NURSE BRINGS WARMTH TO HOMELESS, WITH HELP FROM KAISER PERMANENTE

(Santa Clara Weekly) A chilly breeze wafted down San Francisco’s Market Street as Danijela Tomic, RN, BSN, started passing out bright blue blankets to a throng of waiting homeless people near the BART station entrance. Tomic, an Emergency Department nurse at Kaiser Permanente Santa Clara was bringing some warmth to the people of the street.

“Our church group from Santa Clara First Baptist does a give-away for the needy every year,” says Tomic, “but this is the first time I’ve had a chance to use the disposable ambulance blankets. At least they’ll keep people on the street a little warmer.”

The single-use, disposable, blue polyester blankets originally kept Kaiser Permanente patients a little warmer as they were transported to the Santa Clara Emergency Department by ambulance crews. On arrival, either the patient keeps the blanket, or more likely, leaves it behind in the emergency department and Kaiser Permanente has to dispose of it.

“We may throw away several hundred blankets each year,” says Jay Colas, RN, BSN, Service Director of the KP Santa Clara Emergency Department. “Even though they’re probably only twin-sized blankets, that’s a lot of extra trash.”

Colas says that for several years, he and other staff members were repurposing the blankets and finding alternative uses for them.

“For a while, I was taking a large garbage bag of gently-used blankets to the animal shelter as bedding for the abandoned animals,” says Colas.

Then last year, Assistant Manager Dan Freeman, RN, came up with the idea of washing the blankets and donating them to the Redwood Family House, a temporary homeless family shelter in his home town of Redwood City. He was able to collect about a hundred blankets, some left behind in the ED and some not.

“I’d ask some of the patients if they didn’t mind donating their blanket and they were always happy to do it,” says Freeman.

Freeman enlisted the entire staff of the ED to help him collect the blankets and keep them (even temporarily) out of the landfill. In return for collecting the blankets, Freeman had pizzas delivered to the staff conference room.

This year, the blanket mantle passed to Tomic, who lives in Santa Clara and attends First Baptist. Tomic wanted to add the blankets to her annual donation of food and clothing for the homeless.

“We take BART to the city,” says Tomic, “and it’s so sad, the homeless are shivering and waiting for us outside the BART station.”

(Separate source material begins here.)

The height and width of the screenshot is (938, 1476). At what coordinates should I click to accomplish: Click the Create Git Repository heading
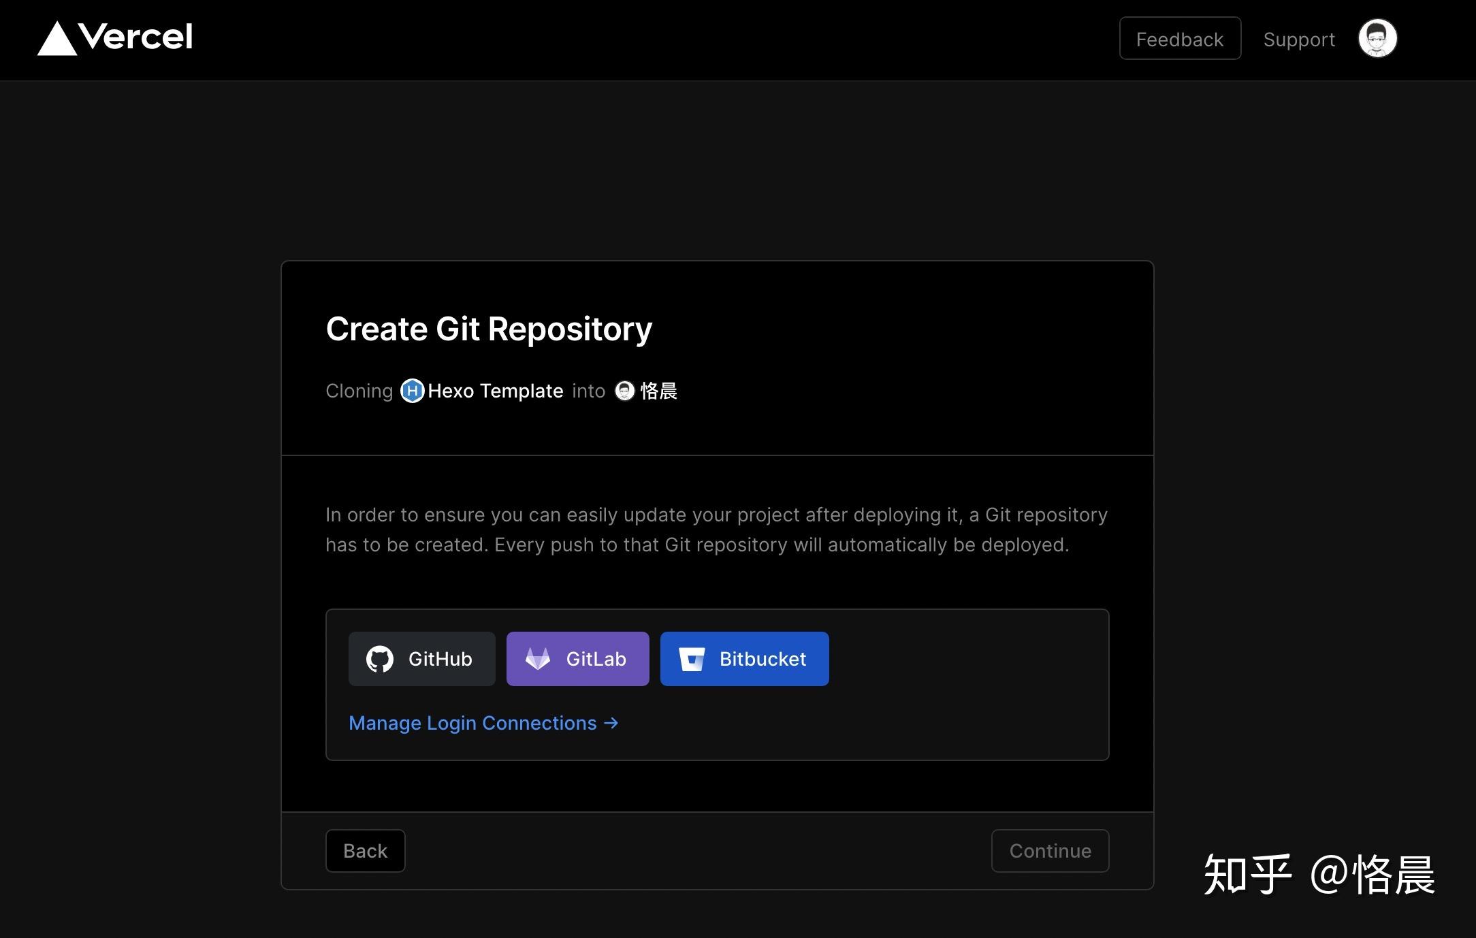tap(488, 329)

Tomic collected more than 90 blankets from Kaiser Permanente Santa Clara’s ED, and says she became an expert at cleaning the discarded-and-gently-used coverlets. She made more than a few trips to a Santa Clara Laundromat.

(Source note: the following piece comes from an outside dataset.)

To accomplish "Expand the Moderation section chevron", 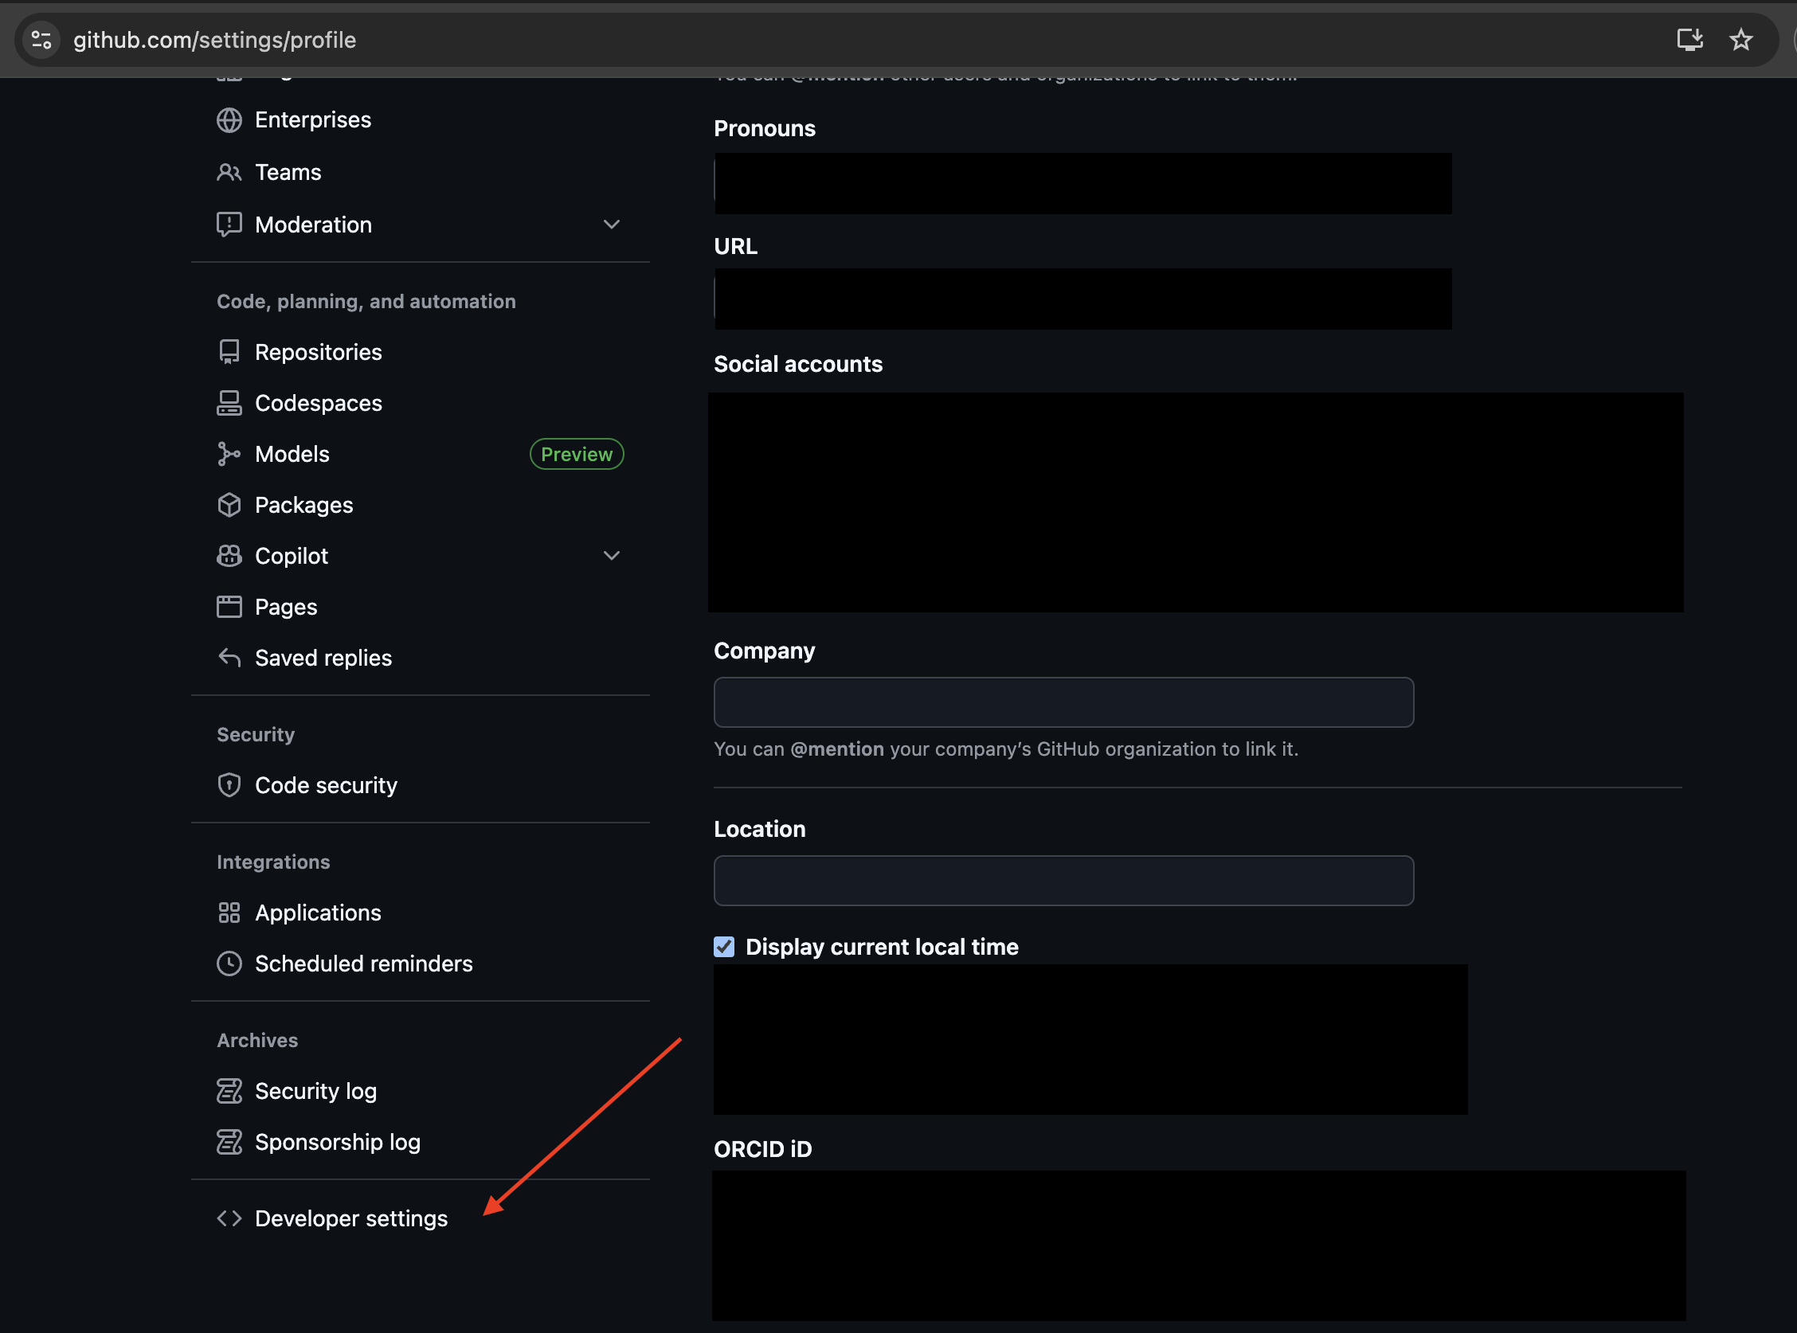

“The blankets are polyester so they only take about nine minutes to dry,” says Tomic, looking proudly at a stack of neatly folded, fresh-smelling, blue blankets.

Freeman believes the blanket project is a “win-win-win” situation.

Staff is diverting the disposable blankets from the landfill (at least temporarily), they’re reducing Kaiser Permanente’s waste stream, and they’re bringing a bit of warmth to those who need it.

“We gave out all the blankets to the homeless in 30 minutes,” says Tomic.